-- Exercise requirements --
Pictures must not appear in your answer. Write out exactly the lines from the one with "CAGUAS (195, 393)" through the last line of the entries below.

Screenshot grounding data

□ □ □ □

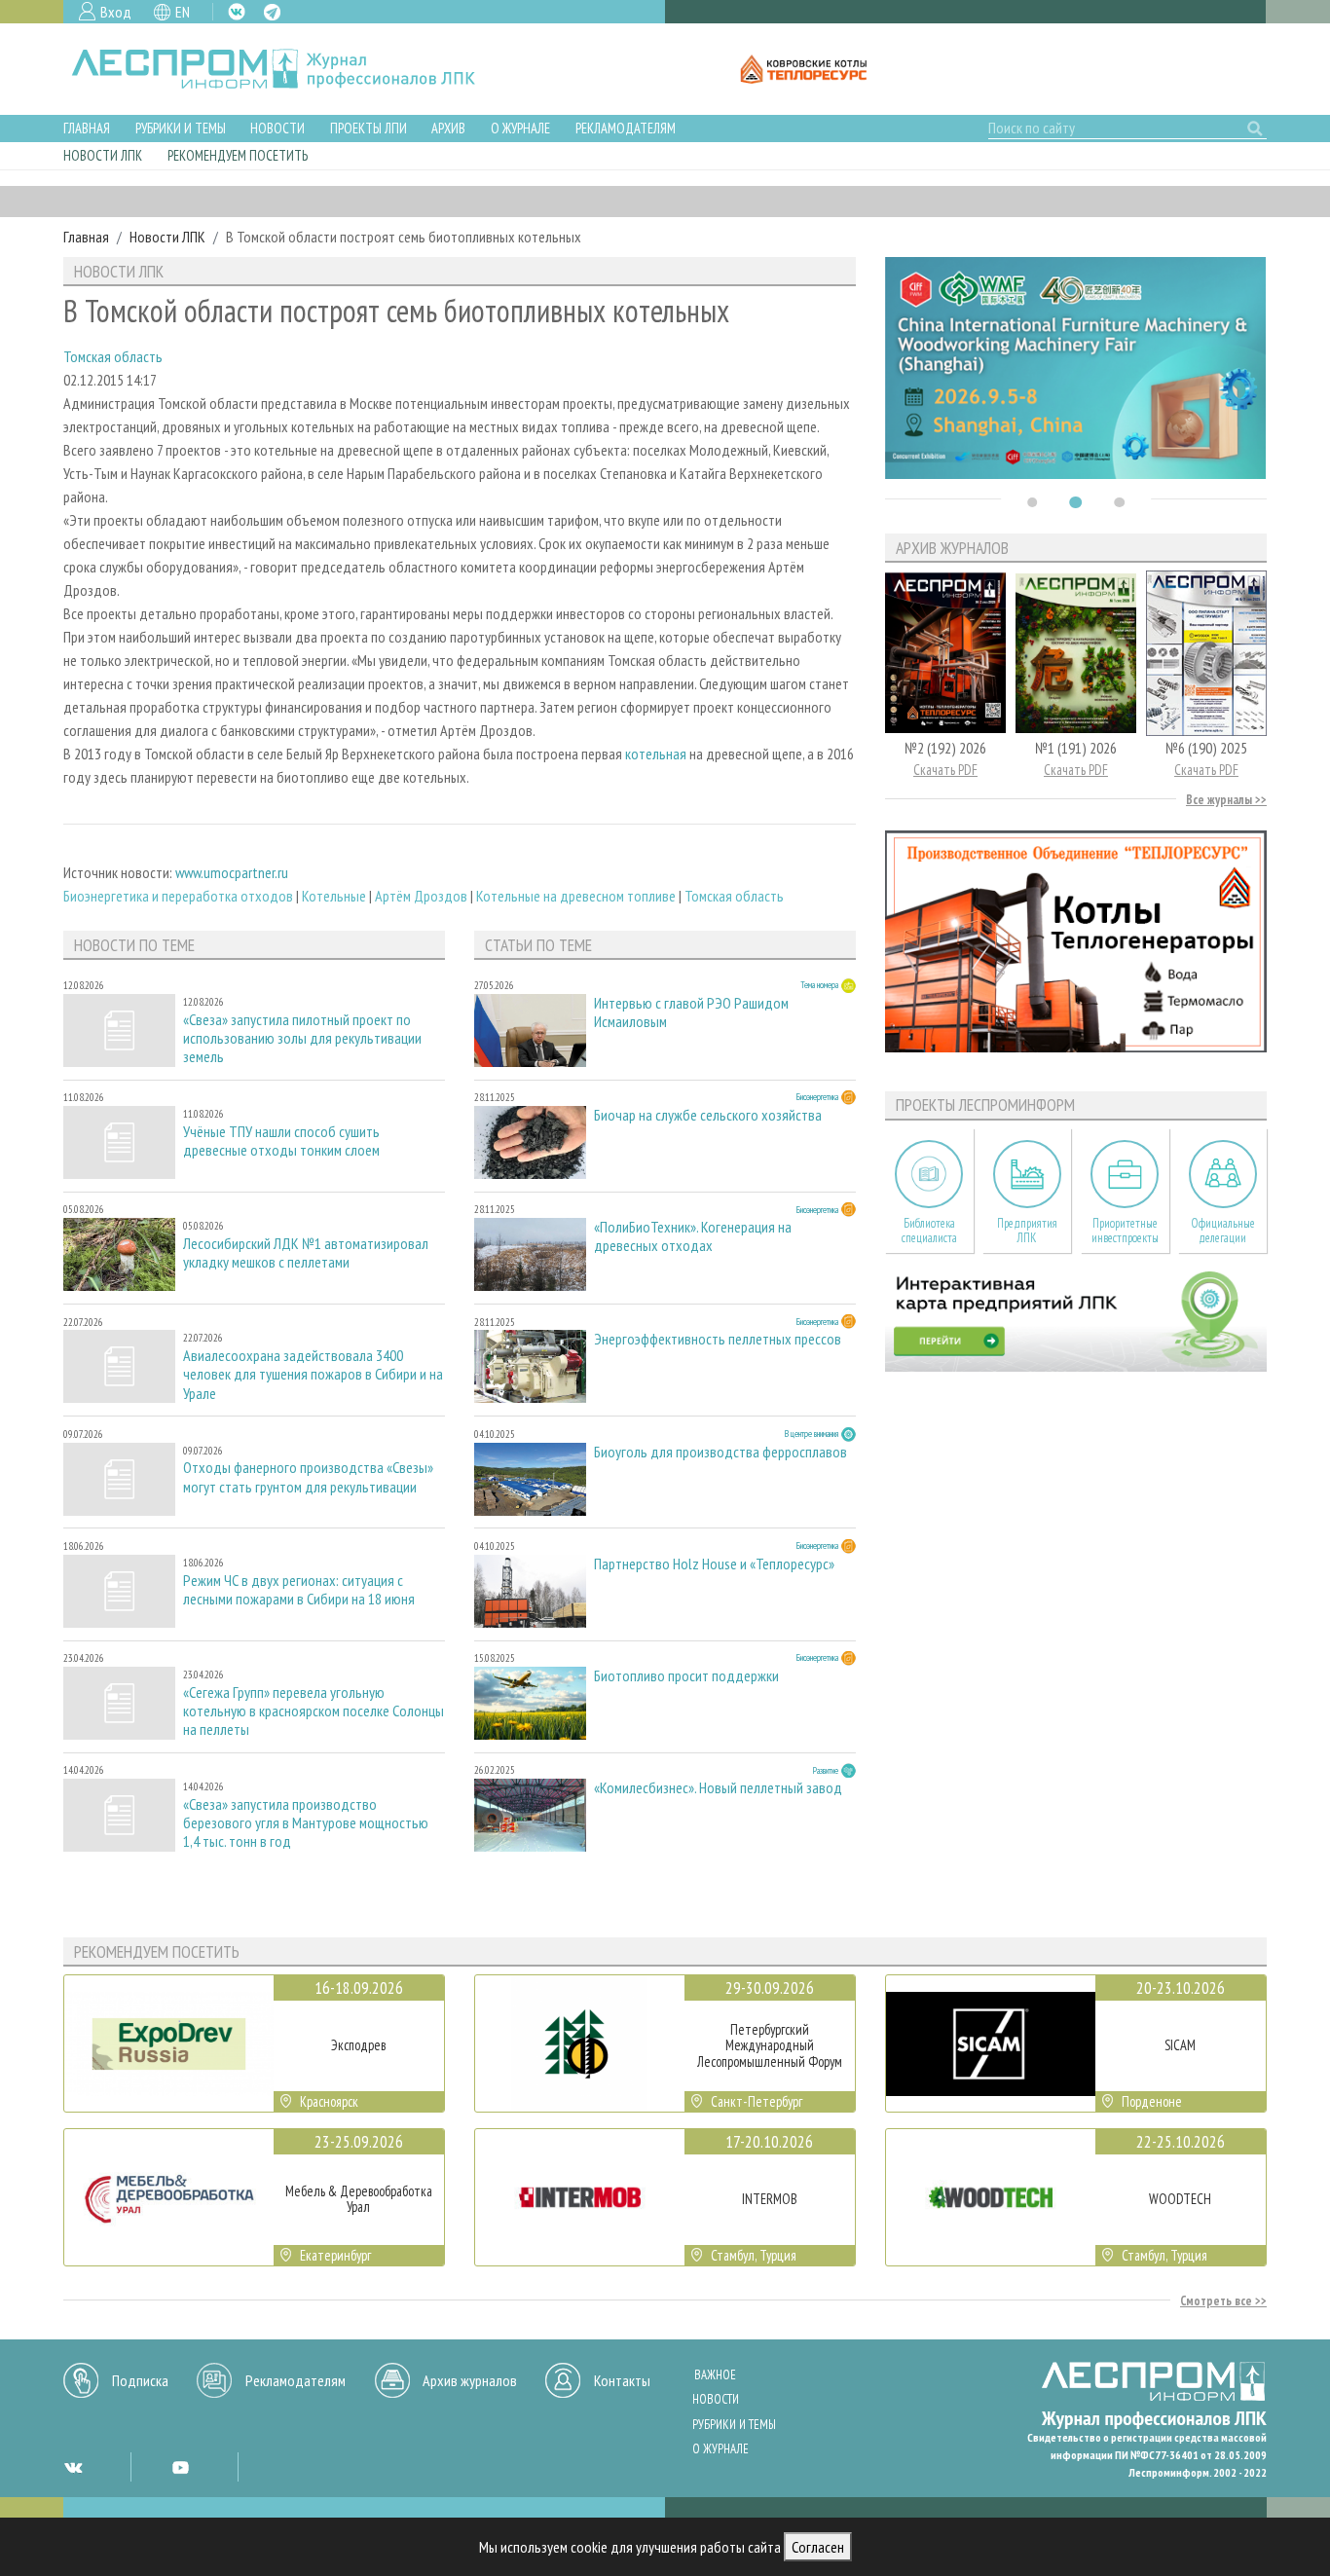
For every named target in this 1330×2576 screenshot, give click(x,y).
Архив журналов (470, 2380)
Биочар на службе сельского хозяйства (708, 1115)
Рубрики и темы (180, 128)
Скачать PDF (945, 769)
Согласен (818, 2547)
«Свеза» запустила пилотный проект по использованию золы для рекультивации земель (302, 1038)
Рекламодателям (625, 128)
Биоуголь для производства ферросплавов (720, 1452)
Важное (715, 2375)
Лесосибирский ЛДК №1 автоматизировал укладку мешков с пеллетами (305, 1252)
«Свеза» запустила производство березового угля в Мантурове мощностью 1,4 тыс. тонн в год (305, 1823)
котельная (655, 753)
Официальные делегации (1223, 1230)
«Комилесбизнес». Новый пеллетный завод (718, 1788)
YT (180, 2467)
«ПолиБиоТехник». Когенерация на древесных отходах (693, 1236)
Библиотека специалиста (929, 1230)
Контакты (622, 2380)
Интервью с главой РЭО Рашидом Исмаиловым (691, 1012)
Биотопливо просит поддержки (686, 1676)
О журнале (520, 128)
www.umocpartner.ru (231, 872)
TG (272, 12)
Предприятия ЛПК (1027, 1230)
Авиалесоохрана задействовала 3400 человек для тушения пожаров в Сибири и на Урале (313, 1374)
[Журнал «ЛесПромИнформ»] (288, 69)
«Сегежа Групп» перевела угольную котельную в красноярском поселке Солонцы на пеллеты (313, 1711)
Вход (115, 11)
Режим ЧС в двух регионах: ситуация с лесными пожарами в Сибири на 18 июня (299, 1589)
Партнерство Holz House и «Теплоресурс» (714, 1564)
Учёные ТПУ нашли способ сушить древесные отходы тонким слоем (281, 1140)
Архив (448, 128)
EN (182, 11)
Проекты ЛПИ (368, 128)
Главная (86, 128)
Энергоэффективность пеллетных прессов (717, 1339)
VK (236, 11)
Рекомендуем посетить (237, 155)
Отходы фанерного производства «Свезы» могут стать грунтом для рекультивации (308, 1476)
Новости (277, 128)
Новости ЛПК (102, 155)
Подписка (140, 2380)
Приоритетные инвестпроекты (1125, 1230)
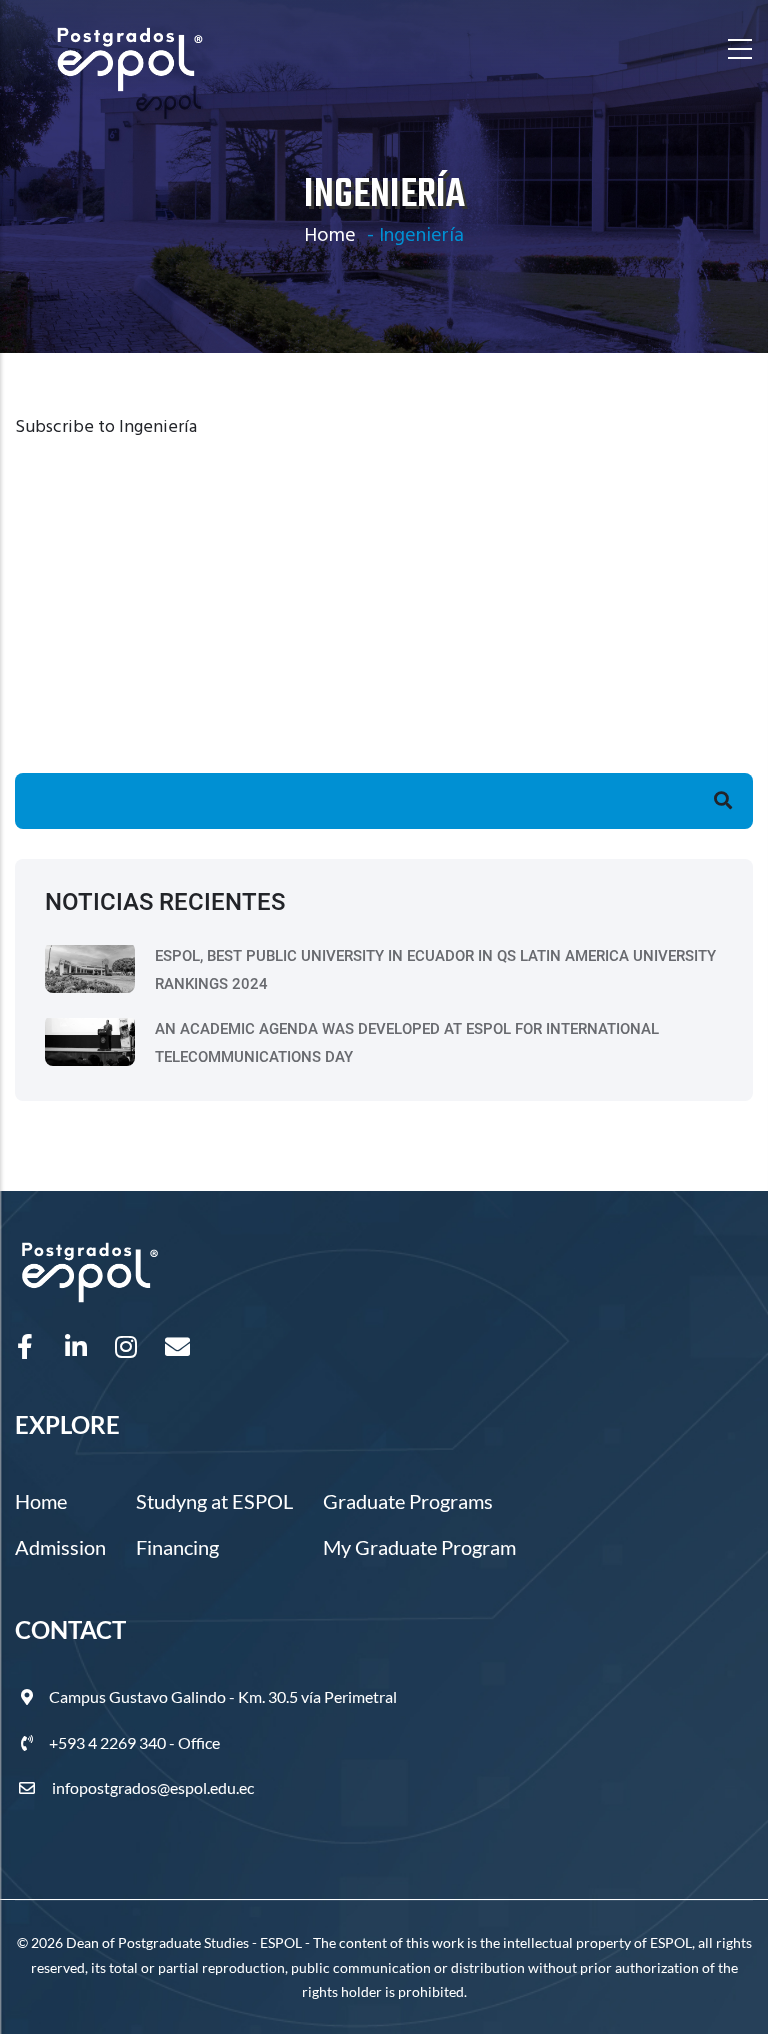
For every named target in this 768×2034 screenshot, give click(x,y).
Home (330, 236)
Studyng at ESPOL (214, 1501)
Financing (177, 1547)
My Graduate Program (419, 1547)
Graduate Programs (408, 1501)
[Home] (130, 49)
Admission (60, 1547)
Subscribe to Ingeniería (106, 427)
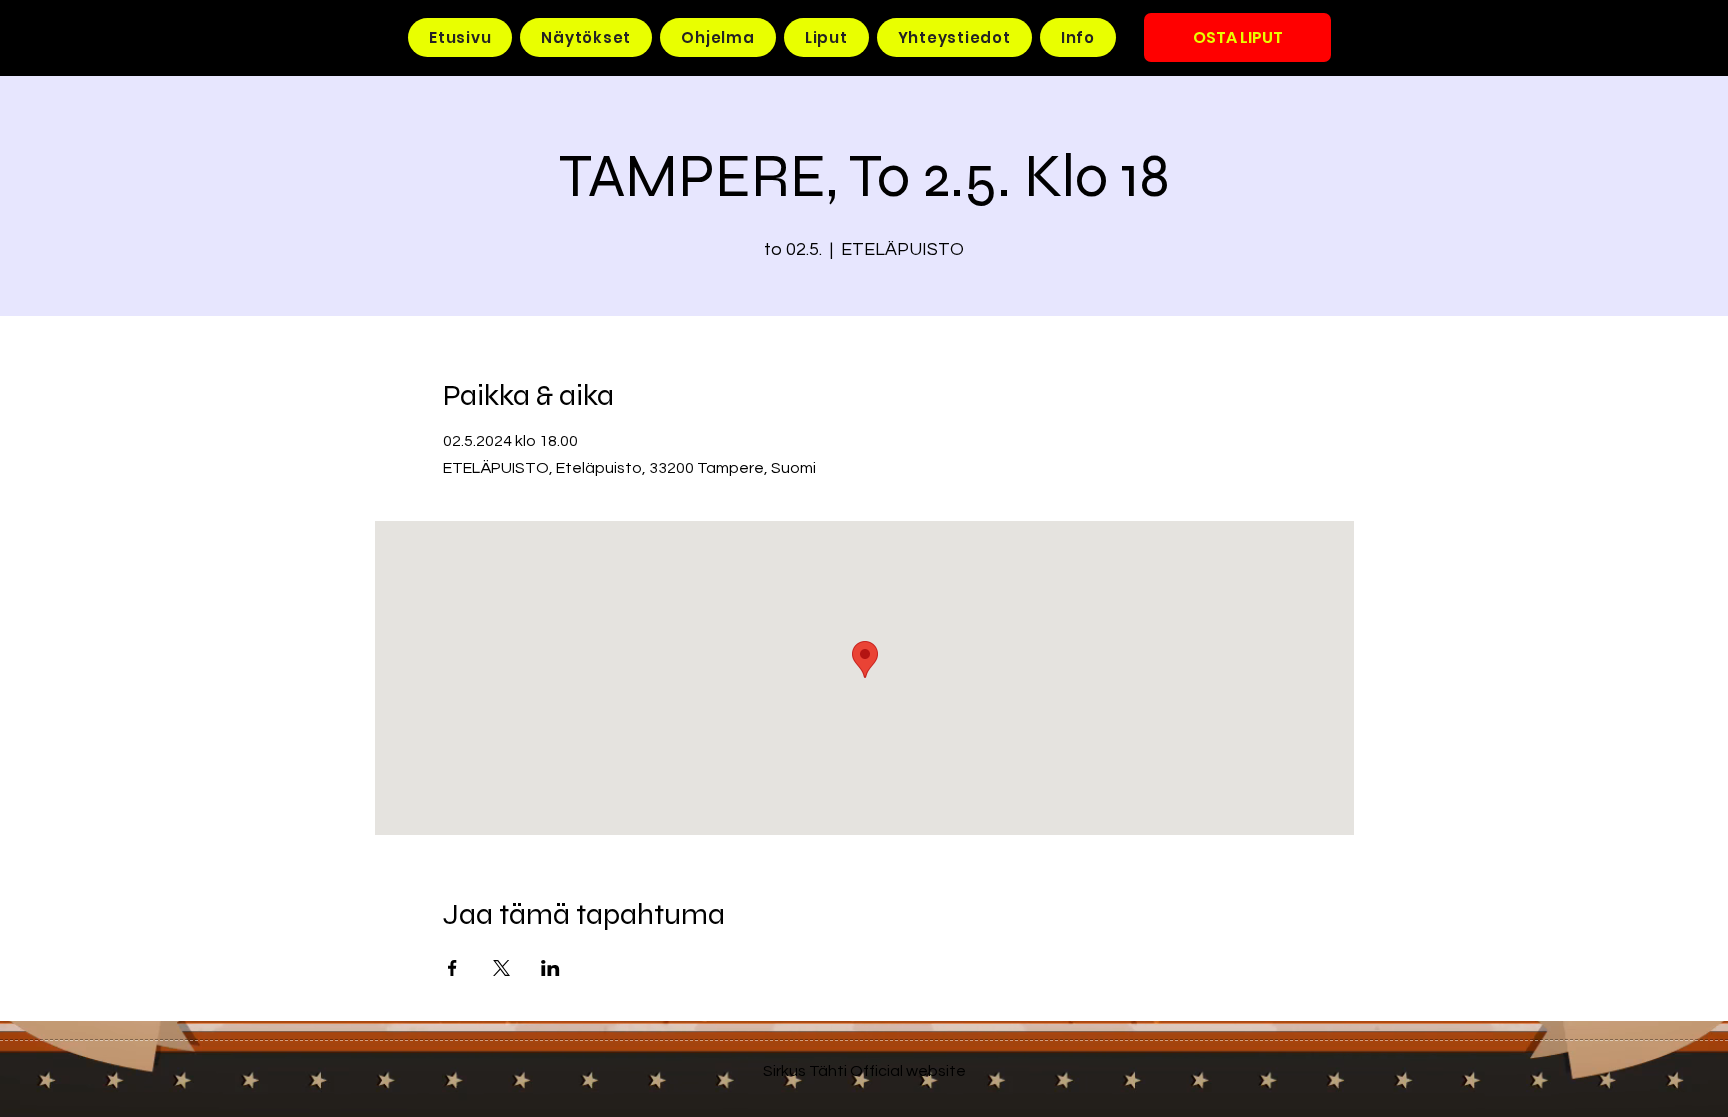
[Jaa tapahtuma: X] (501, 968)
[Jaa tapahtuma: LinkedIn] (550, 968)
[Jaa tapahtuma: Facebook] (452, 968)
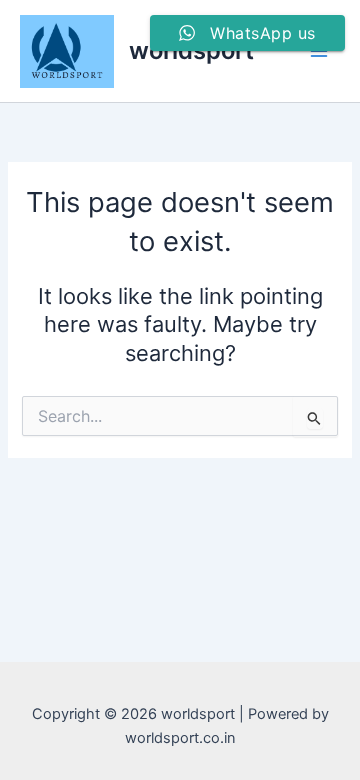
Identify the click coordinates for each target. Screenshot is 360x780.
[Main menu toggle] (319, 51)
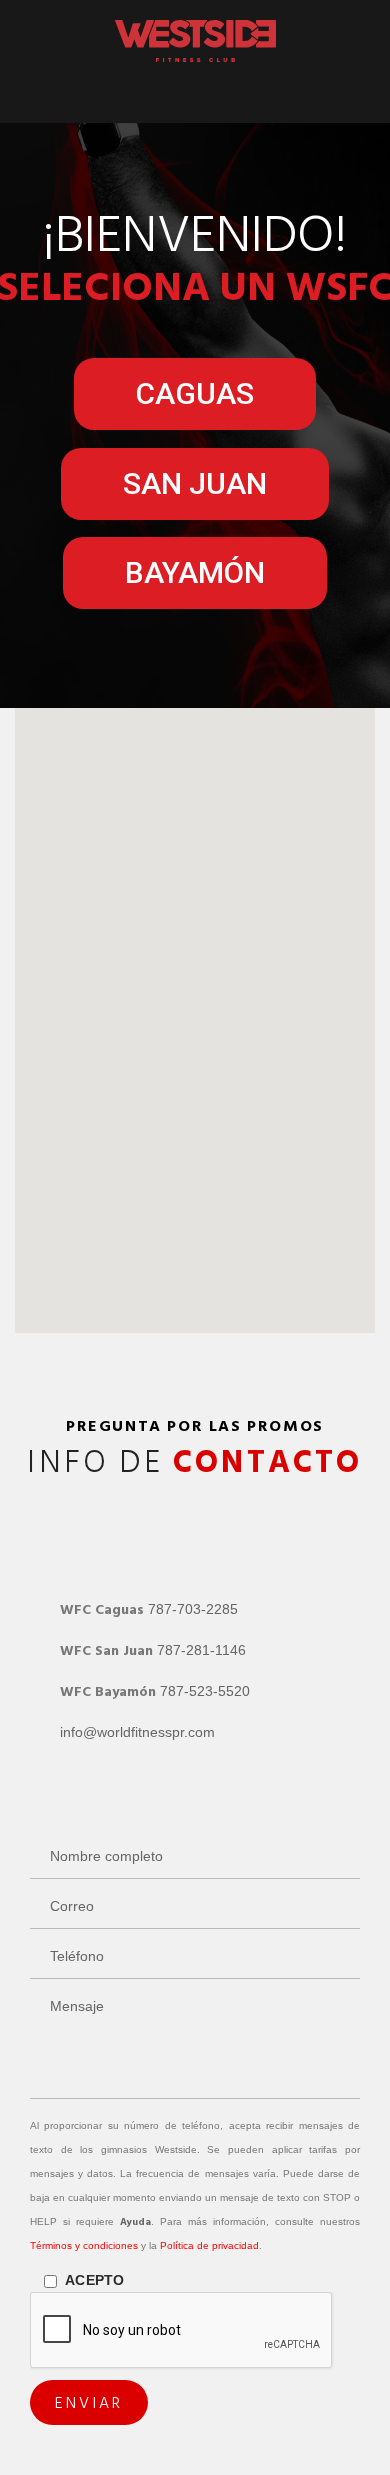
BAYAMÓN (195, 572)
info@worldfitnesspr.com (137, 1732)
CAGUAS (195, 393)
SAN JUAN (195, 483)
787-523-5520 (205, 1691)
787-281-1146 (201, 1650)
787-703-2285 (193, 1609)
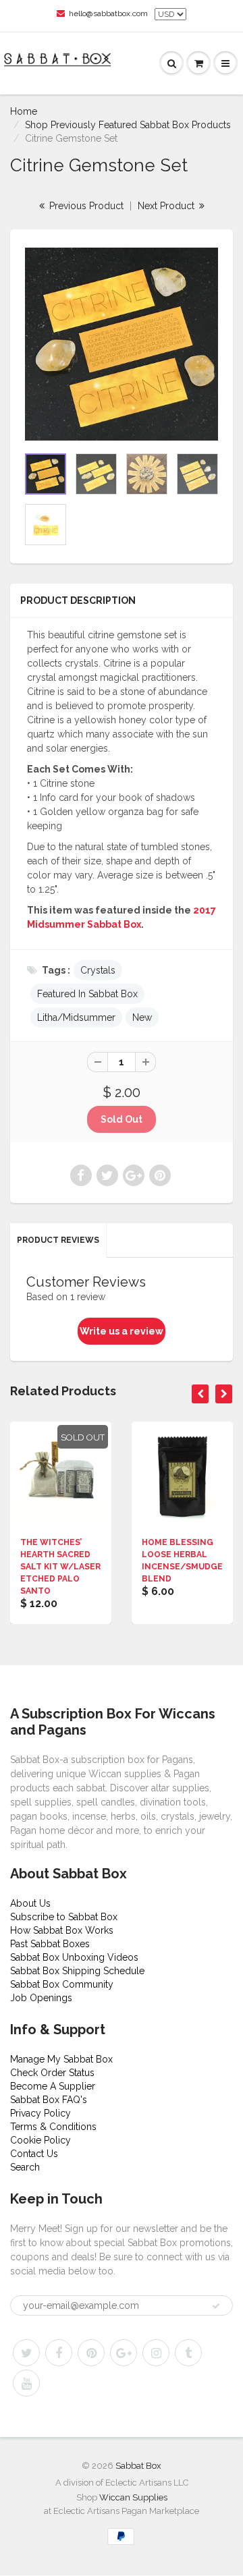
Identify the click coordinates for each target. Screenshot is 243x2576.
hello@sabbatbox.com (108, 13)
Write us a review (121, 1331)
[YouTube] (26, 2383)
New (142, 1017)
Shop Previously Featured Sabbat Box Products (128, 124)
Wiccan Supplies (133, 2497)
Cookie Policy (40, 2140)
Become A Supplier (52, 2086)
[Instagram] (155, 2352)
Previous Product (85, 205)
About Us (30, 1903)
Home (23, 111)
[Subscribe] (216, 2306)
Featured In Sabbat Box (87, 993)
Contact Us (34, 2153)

□ □ □ □

-- Response to this exercise --
CAGUAS (195, 393)
SAN JUAN (195, 483)
787-523-5520 (205, 1691)
787-281-1146 (201, 1650)
787-703-2285 (193, 1609)
Identify the click coordinates for each target. Screenshot is 243x2576.
hello@sabbatbox.com (108, 13)
Write us a review (121, 1331)
[YouTube] (26, 2383)
New (142, 1017)
Shop Previously Featured Sabbat Box Products (128, 124)
Wiccan Supplies (133, 2497)
Cookie Policy (40, 2140)
Become A Supplier (52, 2086)
[Instagram] (155, 2352)
Previous Product (85, 205)
About Us (30, 1903)
Home (23, 111)
[Subscribe] (216, 2306)
Featured In Sabbat Box (87, 993)
Contact Us (34, 2153)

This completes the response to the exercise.